Professor Mark Kendall said the Micropatch features projections designed for selectively-extracting biomarkers from the outer layers of the skin, rather than needing a needle or lancet for a blood sample.

“By applying the Micropatch to the skin, and leaving it on for under an hours, the micro projections are exposed to the fluid in the skin – which includes blood in the capillaries – capturing protein biomarkers which can be analysed when the patch is removed,” Professor Kendall said.

“The device is being advanced to have ‘plug-and-play’ functionality with a diagnostic reader. Achieving this will allow for quick and easy diagnosis of diseases such as dengue fever or malaria.”

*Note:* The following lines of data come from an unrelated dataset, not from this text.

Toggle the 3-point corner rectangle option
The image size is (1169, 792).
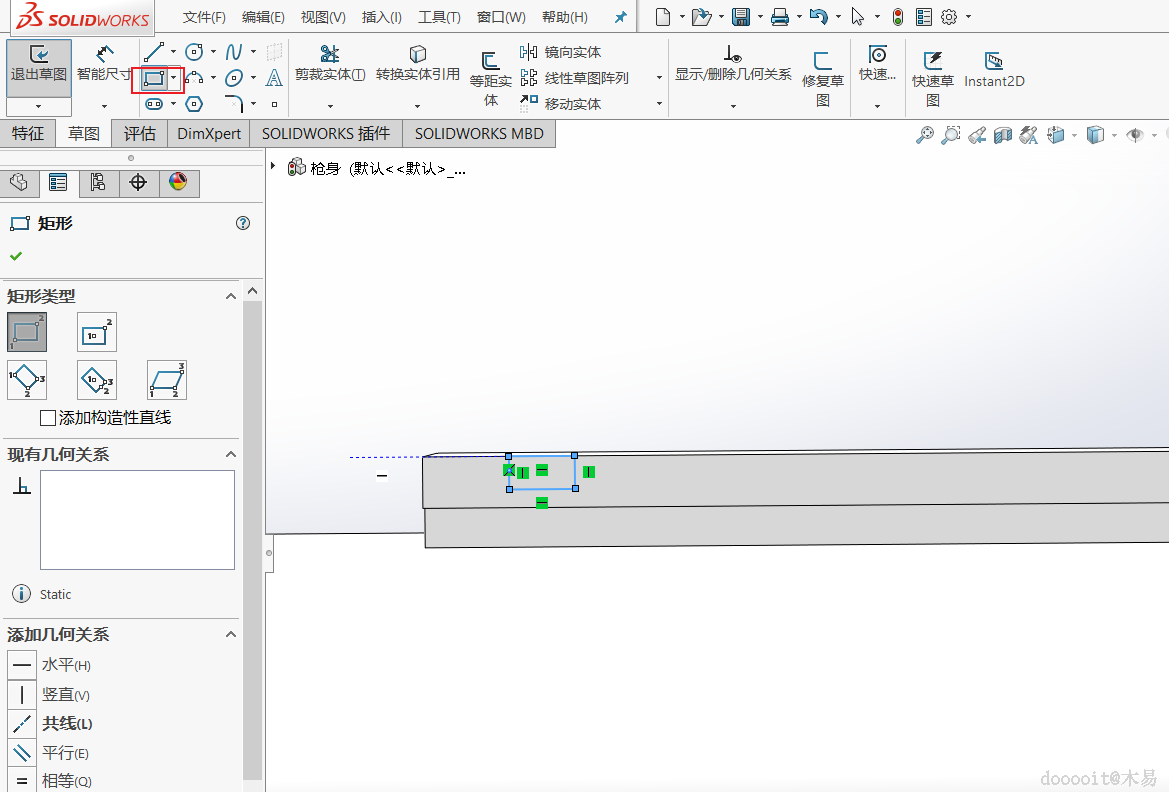point(26,380)
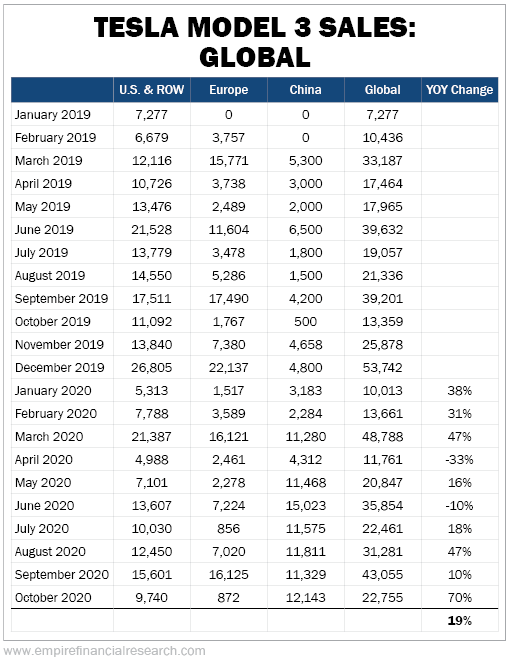510x659 pixels.
Task: Click the bold 19% total cell
Action: 460,621
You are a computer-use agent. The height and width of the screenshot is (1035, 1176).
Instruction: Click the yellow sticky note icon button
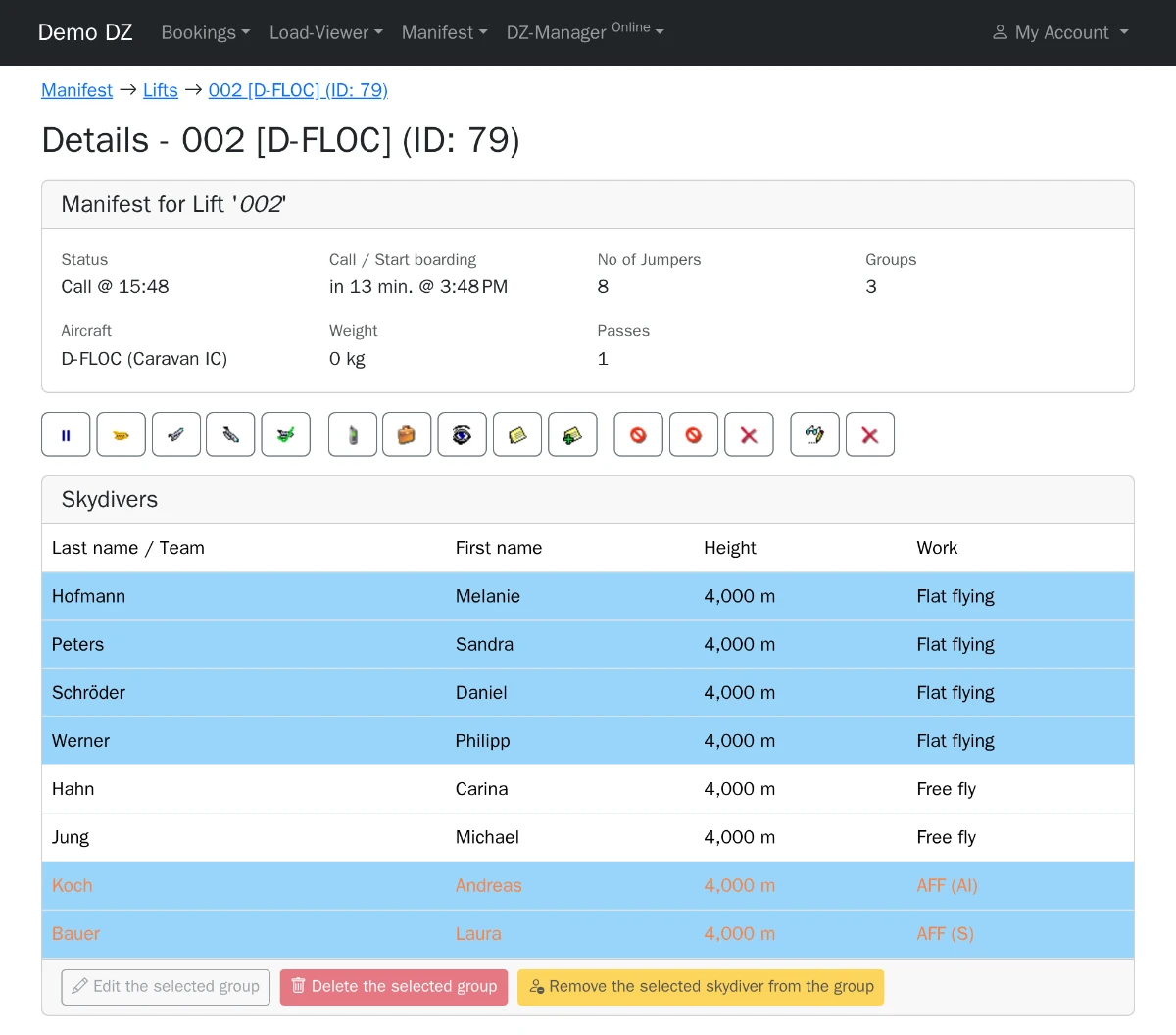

Professor Kendall said that while blood samples taken with a needle and syringe are effective, the Micropatch offers a number of competitive advantages.

“The obvious advantage is that the Micropatch is far less invasive than a needle.  But potentially of even greater relevance, we envisage that as a diagnostic tool the Micropatch would offer an immediate diagnoses,” he said.

“Currently patients have to wait for a diagnosis, especially in developing countries; whereas an immediate diagnosis allows treatment to begin straight away.”

Kendall Group PhD student Kye Robinson was the first author on a paper published in Biointerphases, and said the Micropatch has a number of differences from the Nanopatch.

“The Micropatch is designed with different projection shapes to sample material, with surface chemistry to allow for the selective extraction of biomarkers,” Mr Robinson said.

The projections featured on the Micropatch are also longer than those on the Nanopatch, due to the need to access deeper into the skin. Despite this, the Micropatch only delves as far as the capillary loops in the dermal papillae – or fingerprint – for target probes to capture target biomarkers.

Proof of concept was successfully established during the study, with in vivo captures of antibodies specific to the dengue NS1 protein from the skin of a live mouse model.

In 2011, Professor Kendall founded the UQ start-up Vaxxas, which achieved initial capital raising of $15 million to advance the Nanopatch through clinical testing and along the pathway to a commercial product.  A further $25 million was secured during the year through Series B venture financing, which will fund clinical programs and the application of further vaccines which can be used on the platform.